Executives from India’s Tata Steel, including chief executive T V Narendran, have flown in for the talks with union leaders in London to discuss plans for the future of the company’s UK operations, which employs about 8,000 people. 

The company is looking to push through a restructuring as it moves to a greener form of steelmaking, which is expected to lead to up to 3,000 redundancies across Britain. The vast majority are expected to come at the Welsh plant, the biggest employer in the region with a workforce of 4,000.

A formal announcement is expected within days of the meeting, according to one source close to the company.

Roy Rickhuss, general secretary of the Community steel union, said he was “braced for bad news” but warned that he was “determined to maintain steelmaking in Port Talbot,” adding: “If Tata is not prepared to listen then we could be heading towards a very significant industrial dispute.”

Last September, the government agreed a £500mn grant with Tata Steel to help it switch to greener forms of steelmaking. This would involve closing Tata’s last two remaining blast furnaces, which are both at Port Talbot, and replacing them with an electric arc furnace, which is less labour-intensive.

The company had been expected to confirm the details of its plans — and the impact on jobs — in November but pulled the announcement at the last minute after a union backlash

Tata has pledged to invest about £750mn as part of the government agreement.
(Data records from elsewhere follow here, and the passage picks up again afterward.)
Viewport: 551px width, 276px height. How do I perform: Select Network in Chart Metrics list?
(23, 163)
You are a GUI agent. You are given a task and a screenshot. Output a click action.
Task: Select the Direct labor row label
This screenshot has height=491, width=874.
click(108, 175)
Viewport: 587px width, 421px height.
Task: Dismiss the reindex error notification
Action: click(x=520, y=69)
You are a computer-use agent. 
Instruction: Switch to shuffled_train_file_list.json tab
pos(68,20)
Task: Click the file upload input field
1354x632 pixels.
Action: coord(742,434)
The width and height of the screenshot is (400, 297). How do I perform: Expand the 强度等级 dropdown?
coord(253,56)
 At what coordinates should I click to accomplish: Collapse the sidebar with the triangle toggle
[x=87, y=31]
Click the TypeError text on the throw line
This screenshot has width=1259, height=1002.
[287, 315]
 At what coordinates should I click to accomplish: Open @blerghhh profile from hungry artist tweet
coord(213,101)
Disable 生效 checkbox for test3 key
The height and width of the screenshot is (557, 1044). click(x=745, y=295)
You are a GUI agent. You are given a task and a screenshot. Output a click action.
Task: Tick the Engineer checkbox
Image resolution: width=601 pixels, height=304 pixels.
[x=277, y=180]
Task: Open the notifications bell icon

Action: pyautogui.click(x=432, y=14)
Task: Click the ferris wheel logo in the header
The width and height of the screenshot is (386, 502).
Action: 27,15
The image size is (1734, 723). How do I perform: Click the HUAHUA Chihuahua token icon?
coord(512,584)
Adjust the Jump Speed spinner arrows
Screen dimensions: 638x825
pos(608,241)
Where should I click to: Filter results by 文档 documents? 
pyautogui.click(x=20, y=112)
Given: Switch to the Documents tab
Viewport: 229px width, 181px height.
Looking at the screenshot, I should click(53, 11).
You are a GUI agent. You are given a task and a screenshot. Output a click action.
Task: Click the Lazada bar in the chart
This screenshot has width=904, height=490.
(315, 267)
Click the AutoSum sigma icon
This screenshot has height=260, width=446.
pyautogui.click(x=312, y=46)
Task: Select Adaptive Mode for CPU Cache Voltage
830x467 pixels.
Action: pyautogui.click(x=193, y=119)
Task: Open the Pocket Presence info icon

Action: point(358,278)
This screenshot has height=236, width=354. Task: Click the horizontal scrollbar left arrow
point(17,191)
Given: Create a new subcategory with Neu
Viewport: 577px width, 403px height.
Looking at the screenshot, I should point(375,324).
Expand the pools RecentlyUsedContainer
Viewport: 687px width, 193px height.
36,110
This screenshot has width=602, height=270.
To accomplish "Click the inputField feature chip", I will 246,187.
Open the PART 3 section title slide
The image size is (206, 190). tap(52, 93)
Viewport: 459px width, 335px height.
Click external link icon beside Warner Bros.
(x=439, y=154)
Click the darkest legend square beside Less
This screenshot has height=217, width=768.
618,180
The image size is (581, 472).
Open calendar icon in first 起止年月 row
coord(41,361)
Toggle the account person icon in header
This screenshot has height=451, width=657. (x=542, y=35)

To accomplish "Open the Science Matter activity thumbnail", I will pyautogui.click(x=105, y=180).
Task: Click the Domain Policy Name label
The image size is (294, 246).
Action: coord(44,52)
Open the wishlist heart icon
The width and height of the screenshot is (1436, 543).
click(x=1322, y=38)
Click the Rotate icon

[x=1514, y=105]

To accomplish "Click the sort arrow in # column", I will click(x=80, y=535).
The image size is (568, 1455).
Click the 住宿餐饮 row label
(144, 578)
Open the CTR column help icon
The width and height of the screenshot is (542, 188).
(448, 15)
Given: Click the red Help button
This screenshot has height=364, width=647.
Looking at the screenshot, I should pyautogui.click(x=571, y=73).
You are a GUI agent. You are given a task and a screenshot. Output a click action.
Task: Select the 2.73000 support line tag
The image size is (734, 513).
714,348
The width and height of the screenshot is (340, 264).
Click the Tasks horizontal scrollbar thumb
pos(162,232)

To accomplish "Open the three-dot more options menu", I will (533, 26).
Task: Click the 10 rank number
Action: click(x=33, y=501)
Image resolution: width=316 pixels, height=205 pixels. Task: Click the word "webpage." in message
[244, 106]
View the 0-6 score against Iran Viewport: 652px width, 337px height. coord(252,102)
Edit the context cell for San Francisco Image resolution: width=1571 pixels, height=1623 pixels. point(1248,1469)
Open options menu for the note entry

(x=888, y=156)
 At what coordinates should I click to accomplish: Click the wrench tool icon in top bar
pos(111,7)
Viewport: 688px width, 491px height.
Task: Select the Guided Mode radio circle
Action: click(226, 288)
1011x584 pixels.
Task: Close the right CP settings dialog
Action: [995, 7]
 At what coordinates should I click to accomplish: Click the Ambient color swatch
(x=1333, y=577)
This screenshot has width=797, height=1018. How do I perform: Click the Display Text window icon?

The company has previously warned that its UK operations were losing more than £1mn a day.

Steel unions had put forward an alternative plan which would keep one of the two blast furnaces open for another eight years and reduce the number of job losses to 700.

But MPs and unions expect the company to reject that plan, which would have cost Tata an extra £650mn, according to people familiar with the situation. 

Tata Steel said it was “committed to meaningful information sharing and consultation with our trade union partners about the plan to develop sustainable steelmaking in the UK and to find solutions for concerns they may have”.